SET OF TASKS:
[1] In the journal entry titled "Drained," what is the writer's sister-in-law teaching her?
[2] Reproduce the stretch of the journal entry titled "Drained" from "Bint Alshamsa's inspirational" through "going to happen." word for word.
(SELECTED TEXT Opens)
Elayne Riggs' Journal (for Leah)

Thursday, March 29, 2007

Drained

I didn't realize how exhausting this mourning period would continue to be. I have even less energy today than I did yesterday, if such a thing is possible. I didn't sleep much at all last night, my sciatica is much worse (due in part to walking up and down uncarpeted stairs in my slippers), I'm not seeing very well (not a real surprise considering how much of a workout my tear ducts have gotten, combined with this annoying twitch I keep getting on my lower left eyelid which I think must somehow be related to the sciatica) and my range of motion is shot. My sister-in-law is teaching me some stretching exercises to increase movement but all they seem to be doing now is increasing pain, possibly because I'm so tired.

Reading your comments and other blogs has really buoyed me through this time. Of particular interest or amusement to me, and therefore posts I highly recommend, have been:

Bint Alshamsa's inspirational essay about living with cancer, as a reminder to people wondering about Elizabeth Edwards' strength that "incurable" and "terminal" are not necessarily synonymous.

Tom Russell's analysis of why it's hard for many writers to get a handle on Wonder Woman, and why meta-fiction just isn't satisfying storytelling (hear hear).

The Truffle's comparison of argumentative Usenet trolls and reactionary pundits, and how laughter is her best medicine in dealing with both.

I'm looking forward to recovering my equilibrium a little more, at which point you'll see a mess of catching up here. I'm just not sure when that's going to happen.
(SELECTED TEXT Closes)
(INFORMATION SUPPLIED Opens)
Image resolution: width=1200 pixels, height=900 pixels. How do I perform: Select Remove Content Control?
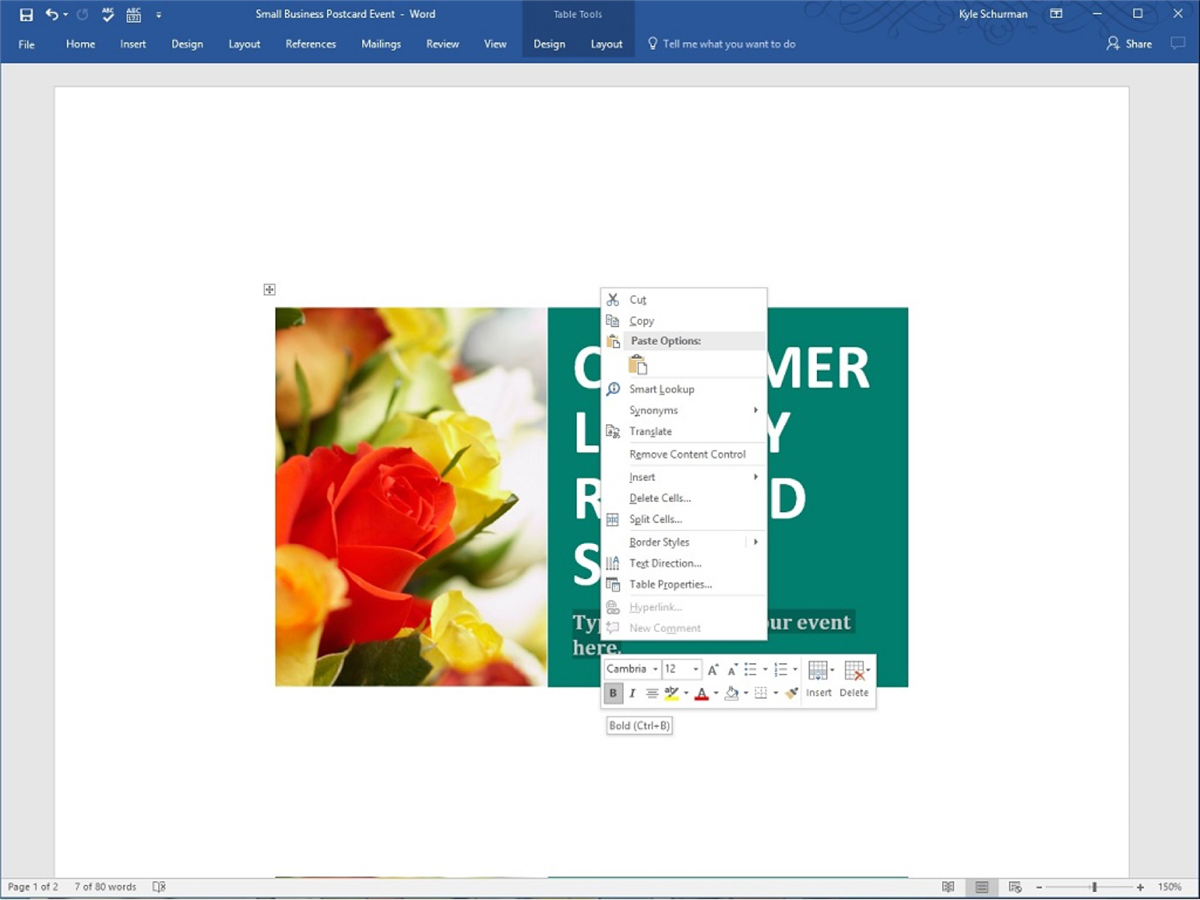coord(687,454)
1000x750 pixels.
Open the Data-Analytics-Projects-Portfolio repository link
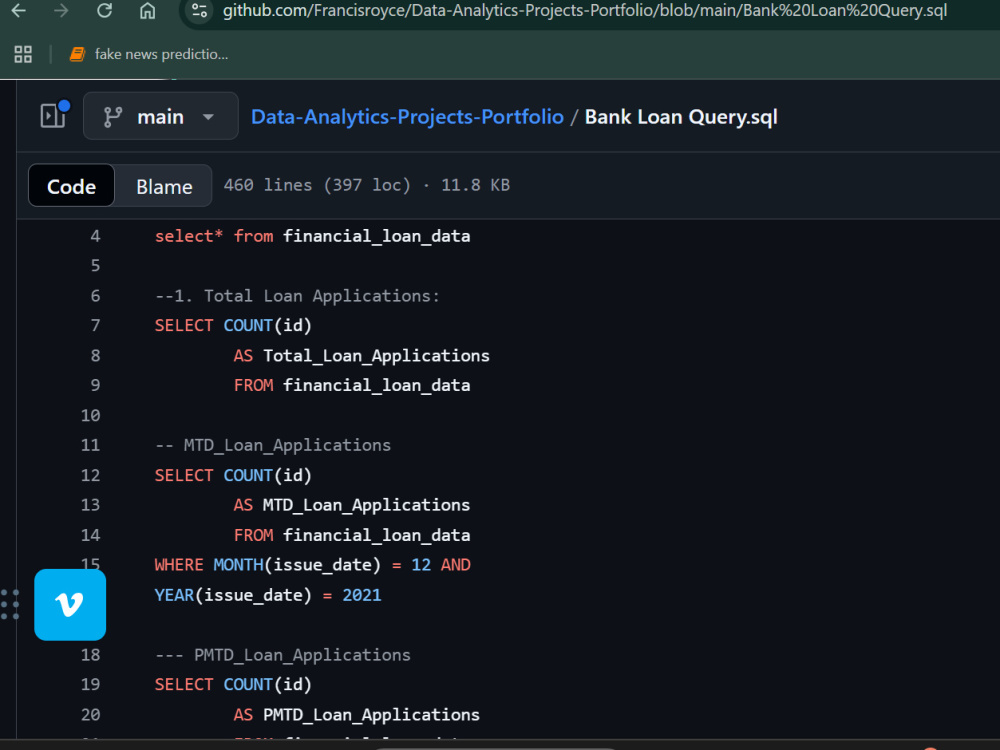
(INFORMATION SUPPLIED Closes)
TASK-BY-TASK RESULTS:
[1] Some stretching exercises to increase movement.

[2]
Bint Alshamsa's inspirational essay about living with cancer, as a reminder to people wondering about Elizabeth Edwards' strength that "incurable" and "terminal" are not necessarily synonymous.

Tom Russell's analysis of why it's hard for many writers to get a handle on Wonder Woman, and why meta-fiction just isn't satisfying storytelling (hear hear).

The Truffle's comparison of argumentative Usenet trolls and reactionary pundits, and how laughter is her best medicine in dealing with both.

I'm looking forward to recovering my equilibrium a little more, at which point you'll see a mess of catching up here. I'm just not sure when that's going to happen.